** Source material **
>>>>>

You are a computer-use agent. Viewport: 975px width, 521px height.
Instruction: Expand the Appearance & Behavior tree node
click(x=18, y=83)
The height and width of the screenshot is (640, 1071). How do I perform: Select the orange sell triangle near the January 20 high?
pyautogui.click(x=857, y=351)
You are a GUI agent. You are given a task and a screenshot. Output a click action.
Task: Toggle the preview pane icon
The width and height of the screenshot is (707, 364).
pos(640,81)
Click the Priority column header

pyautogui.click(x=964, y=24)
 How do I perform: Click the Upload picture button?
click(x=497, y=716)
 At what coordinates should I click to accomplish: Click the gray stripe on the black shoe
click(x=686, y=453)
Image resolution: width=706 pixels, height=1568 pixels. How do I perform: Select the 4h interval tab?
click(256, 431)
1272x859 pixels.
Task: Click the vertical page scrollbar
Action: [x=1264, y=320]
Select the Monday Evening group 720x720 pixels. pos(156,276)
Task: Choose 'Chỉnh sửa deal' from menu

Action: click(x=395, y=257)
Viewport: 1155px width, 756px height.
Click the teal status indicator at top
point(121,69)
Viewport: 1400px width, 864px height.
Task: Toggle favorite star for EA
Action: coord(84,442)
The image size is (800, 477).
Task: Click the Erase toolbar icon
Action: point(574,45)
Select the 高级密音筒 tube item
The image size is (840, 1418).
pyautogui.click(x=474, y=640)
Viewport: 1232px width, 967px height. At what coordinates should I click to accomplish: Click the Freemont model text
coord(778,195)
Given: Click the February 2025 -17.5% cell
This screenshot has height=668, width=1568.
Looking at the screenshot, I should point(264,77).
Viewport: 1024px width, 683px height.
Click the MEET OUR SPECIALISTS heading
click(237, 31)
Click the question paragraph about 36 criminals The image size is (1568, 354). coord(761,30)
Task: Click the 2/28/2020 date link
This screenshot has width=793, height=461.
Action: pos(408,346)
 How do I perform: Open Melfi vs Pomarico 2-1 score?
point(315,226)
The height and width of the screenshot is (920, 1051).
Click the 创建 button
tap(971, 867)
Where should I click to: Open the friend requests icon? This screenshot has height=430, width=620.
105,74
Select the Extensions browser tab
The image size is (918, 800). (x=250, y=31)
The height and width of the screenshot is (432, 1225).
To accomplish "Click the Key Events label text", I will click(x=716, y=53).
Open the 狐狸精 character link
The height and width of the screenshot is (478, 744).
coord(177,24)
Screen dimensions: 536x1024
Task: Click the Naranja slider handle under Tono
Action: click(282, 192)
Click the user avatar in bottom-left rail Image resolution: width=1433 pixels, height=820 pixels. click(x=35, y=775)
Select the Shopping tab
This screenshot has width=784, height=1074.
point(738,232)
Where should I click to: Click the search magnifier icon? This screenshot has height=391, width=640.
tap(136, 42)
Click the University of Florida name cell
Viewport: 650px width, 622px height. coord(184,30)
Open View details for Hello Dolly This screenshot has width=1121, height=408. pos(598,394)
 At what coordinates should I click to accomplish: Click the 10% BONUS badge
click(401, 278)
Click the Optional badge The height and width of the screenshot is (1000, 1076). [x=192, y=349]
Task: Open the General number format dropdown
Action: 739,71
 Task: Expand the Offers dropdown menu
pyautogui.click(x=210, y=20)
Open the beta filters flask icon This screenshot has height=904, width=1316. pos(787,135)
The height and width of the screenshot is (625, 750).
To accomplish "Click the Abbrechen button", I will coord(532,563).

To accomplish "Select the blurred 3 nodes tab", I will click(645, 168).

<<<<<

** Work instructions **
Working from the material above, retype exactly the lines from the one with "Click the user" through the one with "Open View details", both included, and only those lines.

** Response box **
Click the user avatar in bottom-left rail Image resolution: width=1433 pixels, height=820 pixels. click(x=35, y=775)
Select the Shopping tab
This screenshot has width=784, height=1074.
point(738,232)
Where should I click to: Click the search magnifier icon? This screenshot has height=391, width=640.
tap(136, 42)
Click the University of Florida name cell
Viewport: 650px width, 622px height. coord(184,30)
Open View details for Hello Dolly This screenshot has width=1121, height=408. pos(598,394)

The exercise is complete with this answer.